For my first #SWEXPERTS post, I wanted to start with rule #1 for dating and just life in general:
Rule #1: Be Confident
Be confident in who you are. Love yourself. Yes, I know. It’s so cliche, but it’s my number one rule.
No, it’s not because I believe that, “you can’t love someone else until you love yourself.” However, there may be some validity to that, but what is more important is that you know how great you are.
Here’s the issue. Dating is a roller coaster. If you want to have the highs, you’re going to have the lows. That means there will be guys and/or girls who are going to make you feel like you’re just the lowest of the low. It’s likely going to be the same person who made you feel like you were sitting on top of the world. When that goes awry, you need to be able to look in the mirror and believe yourself when you say, “their loss.”
Forget Being “Good Enough”
I am always hearing, reading, and seeing women talk about how they aren’t “good enough.” I mean, what is this? I get it. Society tells us we have to be this and that and the other. Forget about that. You don’t want society to love you. I mean, yeah, that’s great, but the ultimate goal when you’re dating is to find that one person that loves you more than all of society. They’re out there. And you’ll find them. And when you do, you’re going to know that you are and always have been more than “good enough” in their eyes.
That’s what you need to understand. It’s imperative. Stop trying to be society’s ideal. Be your ideal! Once you learn that; once you know that you are your favourite you, it’s easy to look at people and say hey, “if you don’t like me, fine. Someone will.”
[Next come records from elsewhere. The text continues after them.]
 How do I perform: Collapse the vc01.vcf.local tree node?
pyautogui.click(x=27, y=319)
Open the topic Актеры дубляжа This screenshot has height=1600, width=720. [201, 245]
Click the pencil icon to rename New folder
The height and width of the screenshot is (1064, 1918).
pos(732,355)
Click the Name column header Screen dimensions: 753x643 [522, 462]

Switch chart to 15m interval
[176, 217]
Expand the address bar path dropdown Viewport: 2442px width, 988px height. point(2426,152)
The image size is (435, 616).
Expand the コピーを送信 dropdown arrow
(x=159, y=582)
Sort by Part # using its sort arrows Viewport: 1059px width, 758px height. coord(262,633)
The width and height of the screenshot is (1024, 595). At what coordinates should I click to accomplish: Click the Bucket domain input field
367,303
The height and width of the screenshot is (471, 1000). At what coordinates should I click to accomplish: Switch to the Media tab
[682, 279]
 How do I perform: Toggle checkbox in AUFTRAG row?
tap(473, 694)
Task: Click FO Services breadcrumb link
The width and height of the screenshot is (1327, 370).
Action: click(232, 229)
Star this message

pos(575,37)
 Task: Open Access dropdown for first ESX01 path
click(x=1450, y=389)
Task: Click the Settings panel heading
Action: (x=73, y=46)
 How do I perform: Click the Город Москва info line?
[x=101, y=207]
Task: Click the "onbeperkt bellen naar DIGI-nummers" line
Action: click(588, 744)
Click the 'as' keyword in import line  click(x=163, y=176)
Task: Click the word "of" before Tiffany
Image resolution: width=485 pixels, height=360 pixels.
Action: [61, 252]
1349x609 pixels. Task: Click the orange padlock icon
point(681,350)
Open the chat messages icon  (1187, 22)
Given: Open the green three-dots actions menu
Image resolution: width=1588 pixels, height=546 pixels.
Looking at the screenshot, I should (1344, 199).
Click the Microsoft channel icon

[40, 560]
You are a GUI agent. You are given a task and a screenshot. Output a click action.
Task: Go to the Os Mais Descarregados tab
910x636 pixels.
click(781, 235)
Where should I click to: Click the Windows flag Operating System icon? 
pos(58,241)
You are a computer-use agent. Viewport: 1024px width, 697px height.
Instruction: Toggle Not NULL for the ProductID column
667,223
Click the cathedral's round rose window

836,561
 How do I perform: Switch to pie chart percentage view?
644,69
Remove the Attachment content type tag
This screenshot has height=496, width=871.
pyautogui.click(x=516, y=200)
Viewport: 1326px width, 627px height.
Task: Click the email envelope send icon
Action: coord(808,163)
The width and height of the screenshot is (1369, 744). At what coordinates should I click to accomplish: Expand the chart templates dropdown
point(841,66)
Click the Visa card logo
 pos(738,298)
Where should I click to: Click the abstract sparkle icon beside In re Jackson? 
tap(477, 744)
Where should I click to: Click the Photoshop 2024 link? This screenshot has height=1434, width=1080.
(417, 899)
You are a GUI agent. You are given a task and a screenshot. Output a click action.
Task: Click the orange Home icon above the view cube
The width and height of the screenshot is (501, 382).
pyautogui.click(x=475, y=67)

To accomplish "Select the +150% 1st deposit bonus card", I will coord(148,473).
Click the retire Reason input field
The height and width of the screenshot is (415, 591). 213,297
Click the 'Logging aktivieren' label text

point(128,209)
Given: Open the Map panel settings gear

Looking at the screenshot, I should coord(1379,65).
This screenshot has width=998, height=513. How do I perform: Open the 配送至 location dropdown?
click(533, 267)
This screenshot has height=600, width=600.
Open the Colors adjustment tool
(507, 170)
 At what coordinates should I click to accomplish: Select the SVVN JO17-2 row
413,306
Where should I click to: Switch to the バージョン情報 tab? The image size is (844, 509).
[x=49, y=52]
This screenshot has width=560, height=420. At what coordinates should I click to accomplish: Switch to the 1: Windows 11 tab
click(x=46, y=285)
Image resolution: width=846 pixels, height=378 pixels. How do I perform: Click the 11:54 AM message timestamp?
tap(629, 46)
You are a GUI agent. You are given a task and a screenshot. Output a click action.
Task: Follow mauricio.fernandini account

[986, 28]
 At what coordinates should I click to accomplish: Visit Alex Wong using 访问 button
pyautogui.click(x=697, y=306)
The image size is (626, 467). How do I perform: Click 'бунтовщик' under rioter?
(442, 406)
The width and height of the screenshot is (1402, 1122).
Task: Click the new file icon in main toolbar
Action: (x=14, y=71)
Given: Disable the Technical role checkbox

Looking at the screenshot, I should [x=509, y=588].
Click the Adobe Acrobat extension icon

You deserve to be with someone who knows that you are great and most certainly more than “good enough.” When you believe that, it’s much easier to carry yourself with your head high. You know any guy is lucky to have the opportunity to be with you, and you deserve to be treated with respect. You deserve to be with someone who knows that you are great and most certainly more than “good enough.” However, you also have to know that you are equally as responsible for doing your part in a relationship.
But Don’t Be “Too Good”
You want to keep your head high, but don’t keep your nose up. Be confident in who you are as a person, but don’t let your head get too big for your shoulders. Know that as lucky as you know that men are to know you and have the chance to be with you, you are equally as lucky to have a chance to be with them. And if you don’t feel that you are equally as lucky, that means you’re settling. That means, you need to take a step back, remember that you are more than “good enough,” be confident in that and go out and find someone that is way more than “good enough” in your eyes.